Monday, September 11, 2017

Free - 1969 - Free

Free 
1969 
Free


01. I'll Be Creepin' 3:15
02. Songs of Yesterday 3:31
03. Lying in the Sunshine 4:02
04. Trouble on Double Time 3:34
05. Mouthful of Grass 3:36
06. Woman 3:45
07. Free Me 5:37
08. Broad Daylight 3:33
09. Mourning Sad Morning 5:03

Paul Rodgers (vocals)
Paul Kossoff (guitar)
Simon Kirke (drums)
Andy Fraser (bass)



Free returned to the studio in April 1969 to begin work on their second album and already there was trouble in the camp. Rodgers and Fraser had by now formed a pretty solid songwriting partnership although they were not exactly the best of buddies. This lead to Kossoff and Kirke feeling a little less than equal as both Rodgers and Fraser had very set ideas as to how they wanted the songs to sound.

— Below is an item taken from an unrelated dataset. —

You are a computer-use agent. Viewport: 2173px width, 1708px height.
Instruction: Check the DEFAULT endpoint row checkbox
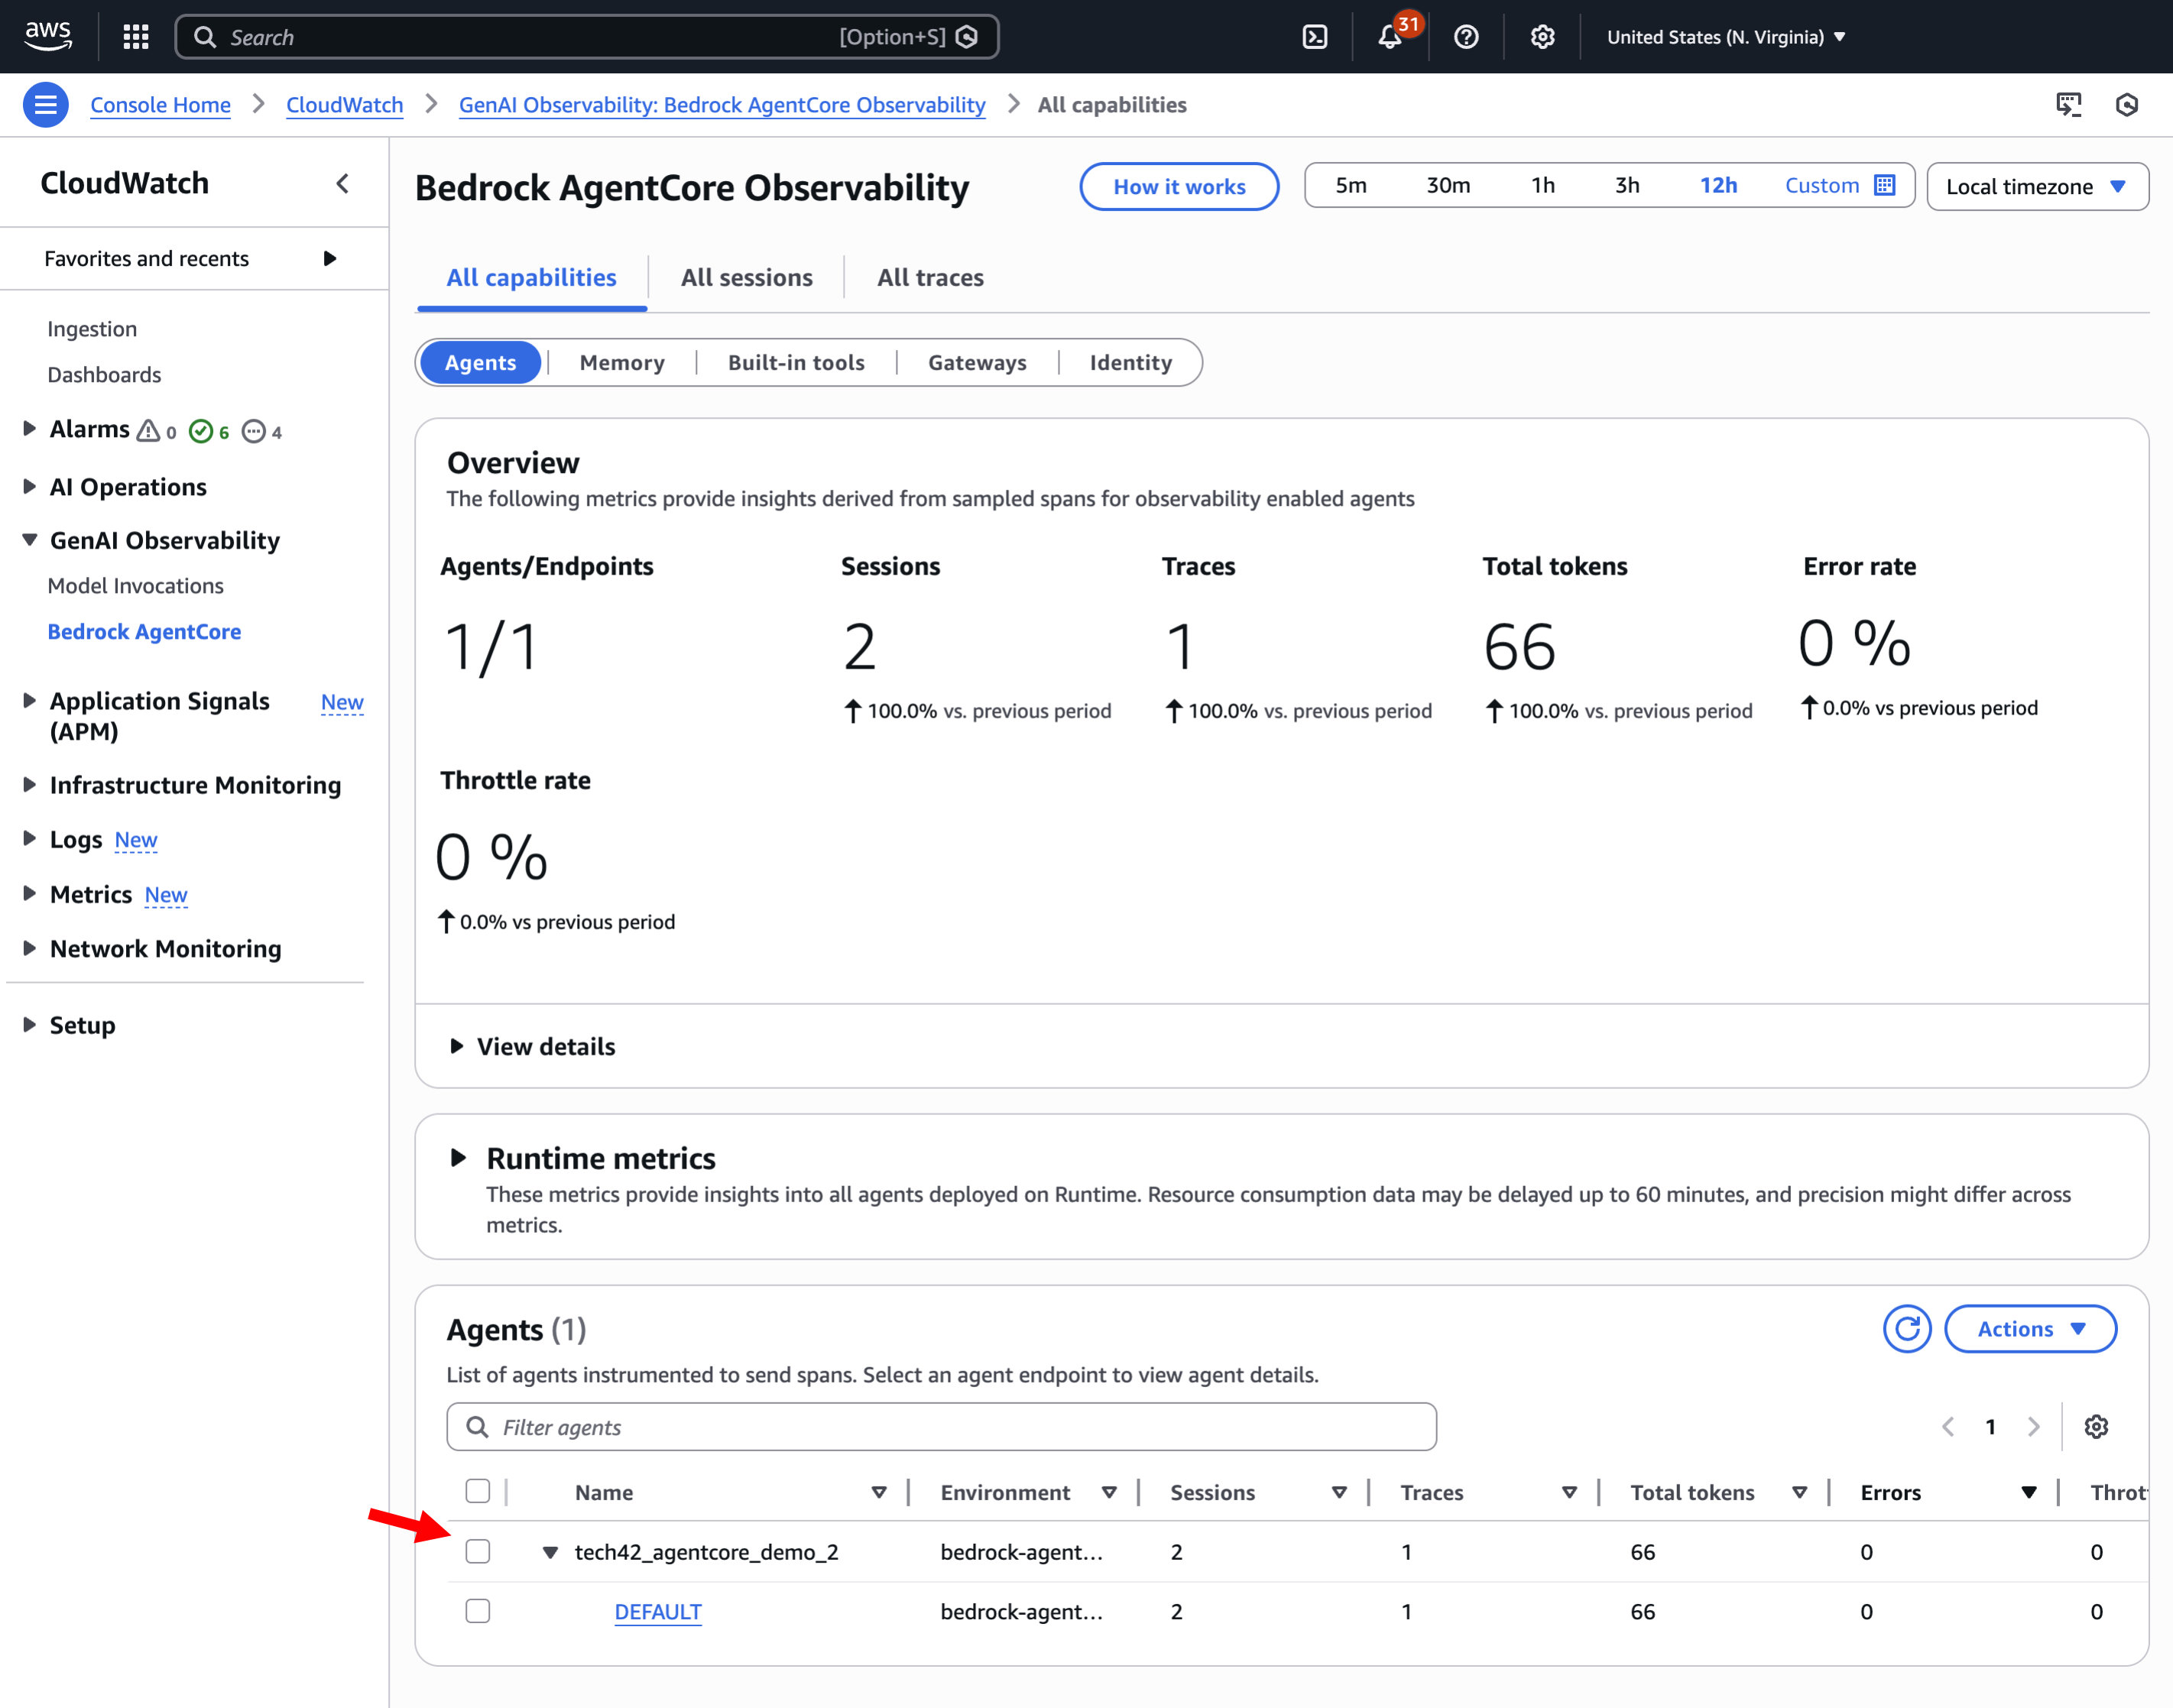point(478,1611)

In fact things got so bad at one point that Rodgers and Fraser were going to leave the band and form a duo. Kirke and Kossoff actually auditioned Overend Watts from Mott The Hoople as Fraser's replacement and Kossoff himself even auditioned for the vacant guitarist spots in both The Rolling Stones and Jethro Tull.

On to the album itself then. Well if "Tons of Sobs" was Free's blues album then this self titled follow up was probably their folk album. Although Rodgers still insists it's more of a soul album. The hard powerful blues that was all over the first album is still evident in places but is more controlled. If "Tons of Sobs" was a runaway horse  then "Free" is a restrained gallop.

The album opens with 'I'll Be Creepin" which with it's funky and prominent bass starts the album off in tremendous style. Just to prove the longevity of these songs Rodgers used this track to open his set on his most recent solo tour. 'Songs Of Yesterday' has the blues feel of the earlier album and some great Kossoff guitar, but then which of these tracks hasn't. 'Lying In The Sunshine' is a similar type of song to 'Over The Green Hills' from the first album but with more of a soul feel. 'Trouble On Double Time' is the out and out blues rocker of the album and is the only track on which Kossoff and Kirke get a songwriting credit. It has a Stones like strut about it. 'Mouthful Of Grass' closed the first side on the original vinyl issue. Virtually an instrumental with just a choir of aaah's it is a strangely hypnotic sort of song. It is also possibly one of the Free songs owned by the most people as it was used as the b-side to 'All Right Now'. 'Woman' is classic Free at their best with a nice understated intro and a great early solo from Kossoff. It was particularly effective in a live setting and is as good as anything they ever recorded. Highlight for many is the lengthy almost whispering laid back folky blues track 'Free Me'. On the live disc which comes as part of the "Songs Of Yesterday" 5-CD box set Kirke introduces this song as "..... one of our favourites actually". It is not difficult to tell why as all put in faultless performances. Kossoff in particular pulling of one of his trademark crying solo's. At at time when everyone was trying to be the fastest guitarist alive it is ironic that Kossoff was beginning to attract attention by doing exactly the opposite. 'Broad Daylight' was a bit of a throwaway song that wouldn't have been out of place on the first album and was the first single issued by the band. 'I'll be Creepin' was later released as a single but neither charted. The closing track 'Mourning Sad Morning' is an absolutely stunning piece of music that once again highlights Rodgers superb voice. Sounding in places like a two hundred year old folk song the unique mixture of Rodgers' voice, Kossoff's guitar and the haunting flute of Traffic's Chris Wood closes the album on a melancholy but beautiful note.

It is also worth mentioning the album cover as it is one that regularly appears in classic album art coffee table books. It was designed by Ron Raffielli and is a photograph of a naked woman shot from below. This effect was obtained by Raffieli standing in a hole and having the woman stride over him. The outline of her body was then filled with stars and set against a blue sky background. The centre spread of the album featured a picture of a young woman on a beach with building blocks! Each member of the band was photographed in one of the boxes. The box which displayed the photo of Paul Rodgers was being held by the girl up to her mouth and she is blowing sand of it. One of the other members of the band later commented "Typical, the one the girl had hold of had to have Rodgers in it ......"

"Free" peaked at #22 in the UK chart which was not bad at all considering there was no hit single and not exactly masses of publicity. All that would change though in 1970 with two more classic albums, a worldwide hit and a tremendous performance at the Isle Of Wight Festival. Superstardom was indeed due to come creeping around the door very soon indeed.